Case 3: Key Column Optimization

One-sentence definition: Doris sorts data by Key columns at the storage layer. Defining frequently queried columns as Key columns can significantly accelerate equality and range queries.

Business Query Examples

select * from t1 where t1.c1 = 1;
select * from t1 where t1.c1 > 1 and t1.c1 < 10;
select * from t1 where t1.c1 in (1, 2, 3);

Optimization: Define c1 as a Key Column

CREATE TABLE `t1` (
`c1` INT NULL,
`c2` INT NULL
) ENGINE=OLAP
DUPLICATE KEY(`c1`)
DISTRIBUTED BY HASH(`c2`) BUCKETS 10
PROPERTIES (
"replication_allocation" = "tag.location.default: 1"
);
Tuning recommendation

Define columns frequently used in business equality or range queries as Key columns to accelerate query processing.

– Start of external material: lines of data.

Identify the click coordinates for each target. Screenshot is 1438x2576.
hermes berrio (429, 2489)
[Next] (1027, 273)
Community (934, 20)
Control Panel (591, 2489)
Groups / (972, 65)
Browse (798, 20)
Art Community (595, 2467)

Case 4: Field Type Optimization

One-sentence definition: Field types directly affect computation complexity. Fixed-length and low-precision types are more efficient to process than variable-length and high-precision types.

Type Selection Principles

PrincipleRecommendedAvoid
Fixed-length firstINT, BIGINT, DATE, DATETIMEVARCHAR, STRING
Low-precision firstINT, BIGINT, FLOATDECIMAL (in high-precision scenarios)

Common Replacement Scenarios

  • Use BIGINT to replace VARCHAR / STRING fields used to store numeric values
  • Use FLOAT / INT / BIGINT to replace unnecessary DECIMAL fields
  • Use DATETIME to replace string-form time fields
Tuning recommendation

When defining schema types, follow the principle of "fixed-length first, low-precision first" to improve computation efficiency and system performance.

Frequently Asked Questions

Q1: What if I find the bucketing column is unreasonable after creating the table?

The bucketing column cannot be modified directly after the table is created. You need to create a new table and re-import the data, or use ALTER TABLE to create a new Rollup or partitioning scheme. It is recommended to thoroughly evaluate field cardinality before creating the table.

Q2: Are more Key columns always better?

No. Too many Key columns increase storage sorting overhead and write costs. Only set columns that are truly frequently used for equality or range filtering as Key columns.

Q3: When must I use the Unique or Aggregate model?

  • Need to deduplicate or update data by primary key, use Unique
  • Need pre-aggregation (SUM, MAX, MIN, etc.), use Aggregate
  • Append-only detail data with extreme query performance requirements, use Duplicate

Q4: How do I determine whether the current table has data skew?

Run the following SQL to check the bucketing column distribution:

select <bucket_col>, count(*) cnt from <table> group by <bucket_col> order by cnt desc limit 10;

If the count of the top values far exceeds the others, skew exists.

Summary

A carefully designed schema maximizes the use of Doris features and significantly improves query performance. A poor schema may cause global issues such as data skew.

Key tuning points:

  • Prefer the Duplicate table model (in scenarios with no update requirements)
  • Choose bucketing columns with high cardinality, avoiding null or fixed values
  • Define frequently queried columns as Key columns
  • Follow the principle of "fixed-length first, low-precision first" for field types

Up-front design is always cheaper than after-the-fact tuning. It is recommended to strictly follow the above principles during the schema design phase.